Great Leap Foward (again)
by Chris WarrenChina is shaking off the rust from the
old Iron Curtain days and moving foward with the world's most
ambitious Industrial Revolution-ever.
In the 1970's Merrill Weingrod spent a lot of time in Taiwan.
Then the owner of a Massachusetts-based leather-goods company,
Weingrod could see that a lot of manufacturing in his industry was
moving to lower-cost Asia; to stay competitive, he would trek to
Taiwan to forge alliances and visit partner factories. Each time he
visited Taipei, the capital, he was struck by the frenzied pace.

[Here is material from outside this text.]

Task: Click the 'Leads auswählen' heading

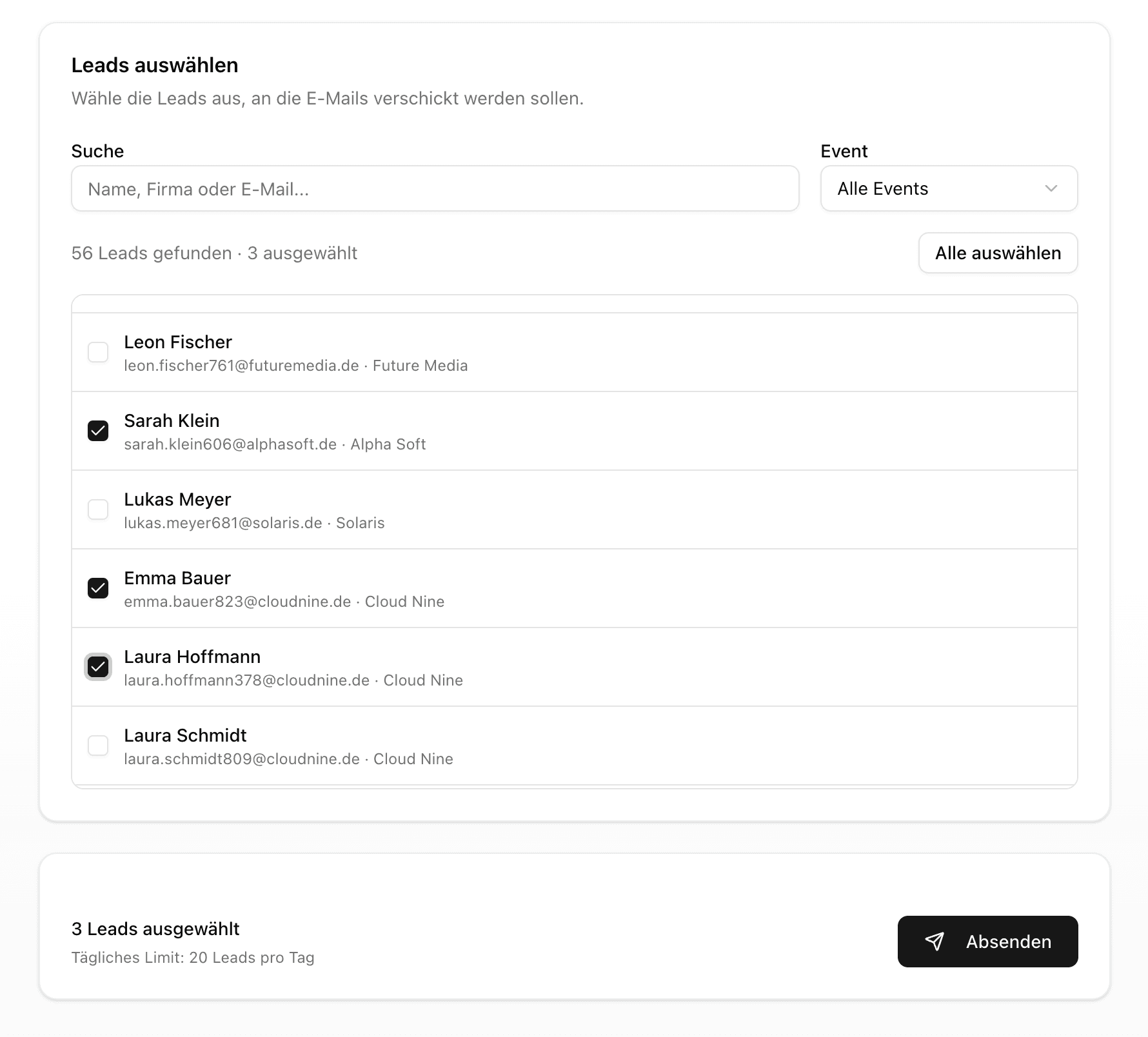Action: pyautogui.click(x=154, y=64)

"You'd get up at five in the morning and go out in the street, and
it would be completely full of people running around," says
Weingrod, who is now CEO at China Strategies, a consultancy with
offices in Providence, Rhode Island, and Shanghai that advises
companies looking to do business in China. "It was the most
hyperkinetic, frantic, entrepreneurial-driven place you could
imagine." When he would socialize with his Taiwanese counterparts,
the same question kept popping up. "If it's this insane in Taiwan
with 20 million people, what is going to happen when China opens
up?" says Weingrod. "The Taiwanese would just look at you and
smile."
Obviously, Weingrod's colleagues in
Taiwan - which China still
claims as one of its provinces, despite the fact that it has
operated autonomously since 1949 - knew something about the
economic potential of its mammoth Communist neighbor. But they
probably never could have guessed that China would become the
economic behemoth it is today. Indeed, since launching major
economic reforms in 1978, this country of 1.3 billion people has
undergone a dramatic revolution, moving from a centrally planned,
largely agrarian economy to one that is largely capitalist,
industrialized, and increasingly sophisticated.